L’ultima vela è l’ultimo spazio che un uomo può ritagliarsi nel suo percorso terreno, di cui intende lasciar traccia, se non per altri, almeno per sé, onde verificare il suo trascorso prima di chiudere il libro dell’esistenza. Questa opera postuma è a tutti gli effetti un’autobiografia, in versi endecasillabi, che donano struttura, equilibrio e armonia a una poesia che ha un unico tema, quello appunto di parlare della propria vita.

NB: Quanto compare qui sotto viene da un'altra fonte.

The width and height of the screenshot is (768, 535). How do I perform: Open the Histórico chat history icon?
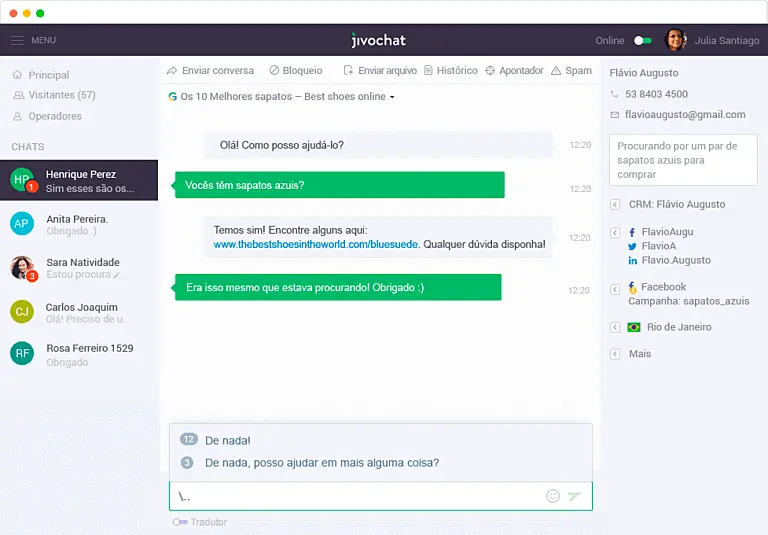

Di raccontarsi, di essere sincero perfino con se medesimo lo si nota perfino dai primi versi, in cui l’autore non fa sconti per nessuno, e a maggior ragione per se stesso (Come se disarmato sulla testa / d’albero del velame di quest’ultima / regata, sulla boa di sopravvento / tentassi completare la bolina / con la vela rimasta nel pozzetto, / per prendere le raffiche di poppa / e tagliare la linea del traguardo / nel valzer dell’insolite strambate. / Un percorso da stato d’emergenza / da vero giramondo dei mestieri, / non mancato scontare mio peccato / doppiando pure quattro continenti./ Non avere più nulla da mostrare / non significa farmi qualche giro / di respiro sul molo di Viareggio / o lungo le pinete disastrate / dal tempo e dall’incuria dei tutori,/ che tanto son finiti quei valori. / Ma posso sempre rendermi presente / narrando con la forma prigionata / il tempo dell’esposta controversia, / allineando quest’ultimo poema / dopo quelli che stanno decantando / ancora sul fondale del cassetto./ …).

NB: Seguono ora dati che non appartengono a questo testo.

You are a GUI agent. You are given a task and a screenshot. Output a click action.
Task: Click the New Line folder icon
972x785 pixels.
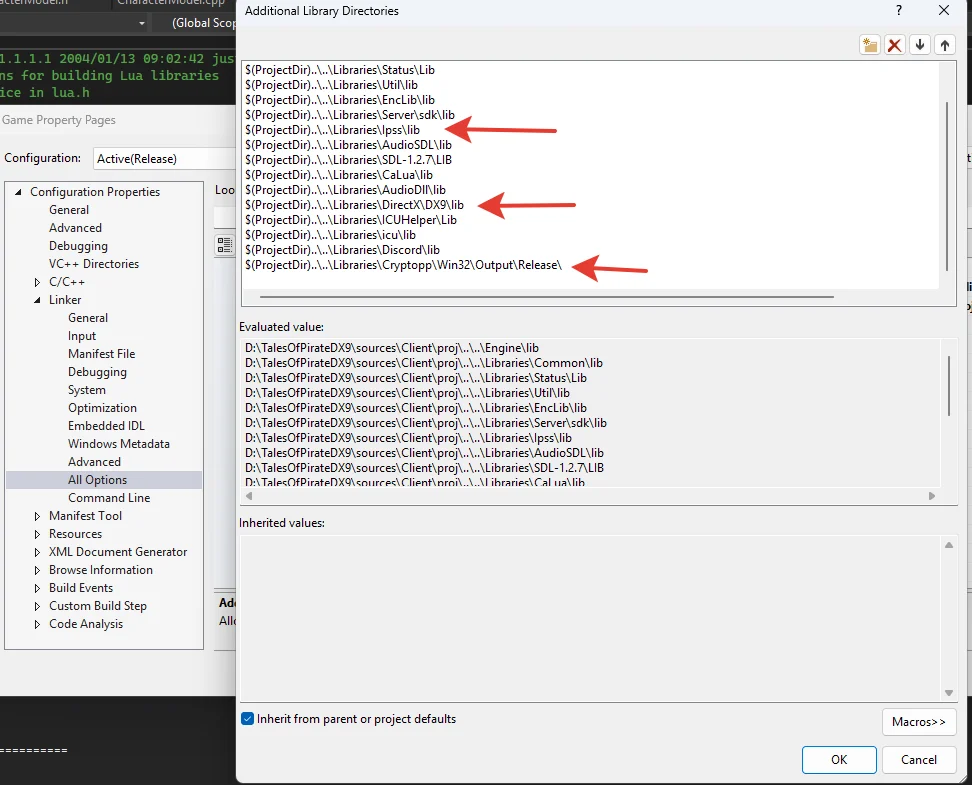pyautogui.click(x=870, y=45)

Sarebbe però troppo riduttivo vedere l’opera solo sotto l’aspetto autobiografico, come del resto testimoniato da questa serie di metafore che traggono origine dalla trascorsa e lunga attività sul mare, dico che sarebbe riduttivo o ancor peggio semplicistico ricondurre il tutto a una se pur pregevole trasposizione in versi della propria vita. Del resto queste prime strofe che, anziché disorientare o affaticare il lettore lo avvincono con il ritmo che ha il sapore dell’onda che lenta alla spiaggia arriva, hanno anche il pregio di far balenare il vero scopo di questo bel lavoro. Già, parlar di sé senza raffrontarsi con il mondo che ci circonda sarebbe troppo semplice, ci farebbe apparire soggetti passivi trascinati dagli eventi e dal senso comune senza porci quei problemi che solo menti elette possono e devono proporsi. E’ così che l’autore espone il proprio senso della vita, in evidente contrasto con la società di cui è parte e che, più che vivere, vegeta, distratta, priva di valori, dimentica del passato, incapace di rendere reattivo il presente e del tutto disinteressata del futuro. E’ l’ultimo canto di un uomo che nel vedere nello specchio se stesso non può fare a meno di avvertire, intenso e profondo, quell’anelito per un mondo che sia costruttivo ed equo. giusto e solidale, un mondo che ha ormai smarrito quella strada che invece è propria dell’autore e che ora appare ai suoi occhi permeato dall’indifferenza di figure senza anima, né nerbo, gente che vive alla giornata, incapace di elevarsi oltre la mera e vorace soddisfazione dei beni materiali.